## start
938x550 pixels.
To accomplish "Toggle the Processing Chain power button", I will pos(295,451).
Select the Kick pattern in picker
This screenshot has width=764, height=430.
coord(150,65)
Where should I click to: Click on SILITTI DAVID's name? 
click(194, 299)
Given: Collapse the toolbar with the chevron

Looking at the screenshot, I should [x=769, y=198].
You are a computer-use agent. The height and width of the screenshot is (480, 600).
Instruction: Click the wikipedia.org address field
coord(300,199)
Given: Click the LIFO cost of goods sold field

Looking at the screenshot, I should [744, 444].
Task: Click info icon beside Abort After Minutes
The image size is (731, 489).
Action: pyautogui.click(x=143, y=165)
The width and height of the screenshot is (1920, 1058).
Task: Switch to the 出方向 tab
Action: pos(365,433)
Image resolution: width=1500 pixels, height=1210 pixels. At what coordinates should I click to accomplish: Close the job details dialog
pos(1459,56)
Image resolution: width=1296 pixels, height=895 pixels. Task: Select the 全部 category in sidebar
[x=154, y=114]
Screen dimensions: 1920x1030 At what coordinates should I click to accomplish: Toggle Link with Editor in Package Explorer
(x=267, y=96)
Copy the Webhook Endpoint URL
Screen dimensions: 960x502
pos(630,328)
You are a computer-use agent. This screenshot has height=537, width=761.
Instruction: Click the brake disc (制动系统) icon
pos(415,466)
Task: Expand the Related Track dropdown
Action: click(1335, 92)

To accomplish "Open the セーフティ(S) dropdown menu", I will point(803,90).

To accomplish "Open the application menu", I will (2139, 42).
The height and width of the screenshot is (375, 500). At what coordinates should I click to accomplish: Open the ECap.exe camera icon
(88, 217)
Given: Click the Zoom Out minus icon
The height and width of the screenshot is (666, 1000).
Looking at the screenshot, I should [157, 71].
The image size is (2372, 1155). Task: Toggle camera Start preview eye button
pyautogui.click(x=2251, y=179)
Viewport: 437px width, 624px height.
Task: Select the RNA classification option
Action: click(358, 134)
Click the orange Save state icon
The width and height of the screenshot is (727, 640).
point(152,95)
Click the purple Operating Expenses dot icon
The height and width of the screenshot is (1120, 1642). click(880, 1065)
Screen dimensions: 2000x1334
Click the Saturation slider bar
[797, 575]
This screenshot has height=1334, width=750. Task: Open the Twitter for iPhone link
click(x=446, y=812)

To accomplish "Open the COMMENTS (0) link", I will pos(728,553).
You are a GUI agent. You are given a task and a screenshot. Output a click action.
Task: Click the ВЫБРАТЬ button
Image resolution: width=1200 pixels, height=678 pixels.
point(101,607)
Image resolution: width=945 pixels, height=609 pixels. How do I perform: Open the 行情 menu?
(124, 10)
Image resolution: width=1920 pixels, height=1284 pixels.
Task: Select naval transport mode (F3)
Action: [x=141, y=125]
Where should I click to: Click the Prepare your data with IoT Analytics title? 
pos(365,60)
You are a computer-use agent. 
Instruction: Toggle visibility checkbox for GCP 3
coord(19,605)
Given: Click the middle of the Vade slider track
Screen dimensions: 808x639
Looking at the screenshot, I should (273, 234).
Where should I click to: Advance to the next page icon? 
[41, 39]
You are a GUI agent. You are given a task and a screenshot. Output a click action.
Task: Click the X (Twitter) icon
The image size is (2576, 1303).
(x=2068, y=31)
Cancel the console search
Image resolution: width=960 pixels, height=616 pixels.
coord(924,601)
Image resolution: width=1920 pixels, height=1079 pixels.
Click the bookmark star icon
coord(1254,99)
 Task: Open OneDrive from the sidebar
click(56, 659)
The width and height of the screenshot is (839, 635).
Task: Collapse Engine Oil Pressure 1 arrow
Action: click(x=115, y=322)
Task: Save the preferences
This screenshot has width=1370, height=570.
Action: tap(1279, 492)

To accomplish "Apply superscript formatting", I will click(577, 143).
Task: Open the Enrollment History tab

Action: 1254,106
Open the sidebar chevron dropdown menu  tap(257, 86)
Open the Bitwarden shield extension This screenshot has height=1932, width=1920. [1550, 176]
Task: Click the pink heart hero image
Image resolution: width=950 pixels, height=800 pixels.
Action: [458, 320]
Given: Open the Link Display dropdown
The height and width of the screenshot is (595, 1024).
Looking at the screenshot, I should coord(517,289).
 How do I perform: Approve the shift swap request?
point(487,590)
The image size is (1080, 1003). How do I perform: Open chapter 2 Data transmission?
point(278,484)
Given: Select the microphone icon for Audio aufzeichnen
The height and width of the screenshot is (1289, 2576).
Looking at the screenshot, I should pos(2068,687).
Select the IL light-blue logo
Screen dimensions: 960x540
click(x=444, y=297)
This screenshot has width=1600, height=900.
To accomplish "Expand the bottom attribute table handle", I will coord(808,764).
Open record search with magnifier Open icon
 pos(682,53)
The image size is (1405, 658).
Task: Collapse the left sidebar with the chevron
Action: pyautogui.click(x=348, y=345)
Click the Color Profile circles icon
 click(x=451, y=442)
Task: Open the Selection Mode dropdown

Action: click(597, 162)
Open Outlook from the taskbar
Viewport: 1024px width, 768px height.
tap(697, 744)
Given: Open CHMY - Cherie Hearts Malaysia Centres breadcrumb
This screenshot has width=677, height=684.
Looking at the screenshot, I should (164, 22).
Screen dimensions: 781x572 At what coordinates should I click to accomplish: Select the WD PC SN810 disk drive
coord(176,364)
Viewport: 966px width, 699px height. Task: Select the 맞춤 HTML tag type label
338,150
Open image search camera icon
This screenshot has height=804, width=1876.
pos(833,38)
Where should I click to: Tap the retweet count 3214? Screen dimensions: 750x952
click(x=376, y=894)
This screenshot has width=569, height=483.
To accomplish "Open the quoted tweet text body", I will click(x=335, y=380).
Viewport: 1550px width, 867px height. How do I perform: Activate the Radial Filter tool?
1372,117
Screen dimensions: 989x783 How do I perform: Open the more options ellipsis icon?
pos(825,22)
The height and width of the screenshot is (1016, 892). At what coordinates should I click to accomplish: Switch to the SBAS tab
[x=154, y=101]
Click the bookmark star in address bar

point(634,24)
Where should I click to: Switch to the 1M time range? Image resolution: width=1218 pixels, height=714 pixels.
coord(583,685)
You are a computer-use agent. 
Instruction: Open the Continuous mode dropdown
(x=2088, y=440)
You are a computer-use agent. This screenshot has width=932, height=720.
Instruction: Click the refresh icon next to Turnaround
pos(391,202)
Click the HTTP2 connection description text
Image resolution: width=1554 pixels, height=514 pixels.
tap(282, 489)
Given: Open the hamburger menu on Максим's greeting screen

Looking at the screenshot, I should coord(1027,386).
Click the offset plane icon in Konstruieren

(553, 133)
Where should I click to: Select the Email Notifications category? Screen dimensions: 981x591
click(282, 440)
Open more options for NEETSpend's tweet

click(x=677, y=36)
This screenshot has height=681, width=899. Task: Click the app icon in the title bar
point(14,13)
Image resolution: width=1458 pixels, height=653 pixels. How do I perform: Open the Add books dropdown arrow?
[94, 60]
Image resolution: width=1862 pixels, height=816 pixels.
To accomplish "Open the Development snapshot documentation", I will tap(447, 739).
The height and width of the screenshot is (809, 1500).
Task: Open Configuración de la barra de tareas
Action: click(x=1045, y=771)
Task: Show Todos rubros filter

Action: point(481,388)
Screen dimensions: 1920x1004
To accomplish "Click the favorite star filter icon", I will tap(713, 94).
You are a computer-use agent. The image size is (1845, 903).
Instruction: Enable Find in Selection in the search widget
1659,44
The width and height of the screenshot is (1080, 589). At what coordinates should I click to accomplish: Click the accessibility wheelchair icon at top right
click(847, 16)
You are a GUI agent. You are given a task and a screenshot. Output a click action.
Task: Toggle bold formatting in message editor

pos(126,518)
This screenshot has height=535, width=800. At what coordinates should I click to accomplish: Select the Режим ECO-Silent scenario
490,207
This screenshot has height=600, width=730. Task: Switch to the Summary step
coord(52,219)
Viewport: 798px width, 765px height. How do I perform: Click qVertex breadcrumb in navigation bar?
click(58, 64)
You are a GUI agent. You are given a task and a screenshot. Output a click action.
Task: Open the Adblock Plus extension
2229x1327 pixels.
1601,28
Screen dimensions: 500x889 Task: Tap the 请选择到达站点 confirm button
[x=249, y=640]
## end
Could you rewrite the data from the line with "The image size is (1080, 1003)." to the line with "Looking at the screenshot, I should pos(2068,687).", replacing "microphone icon" with "record button" and leaving everything else unchanged?

## EXPECTED OUTPUT
The image size is (1080, 1003). How do I perform: Open chapter 2 Data transmission?
point(278,484)
Given: Select the record button for Audio aufzeichnen
The height and width of the screenshot is (1289, 2576).
Looking at the screenshot, I should pos(2068,687).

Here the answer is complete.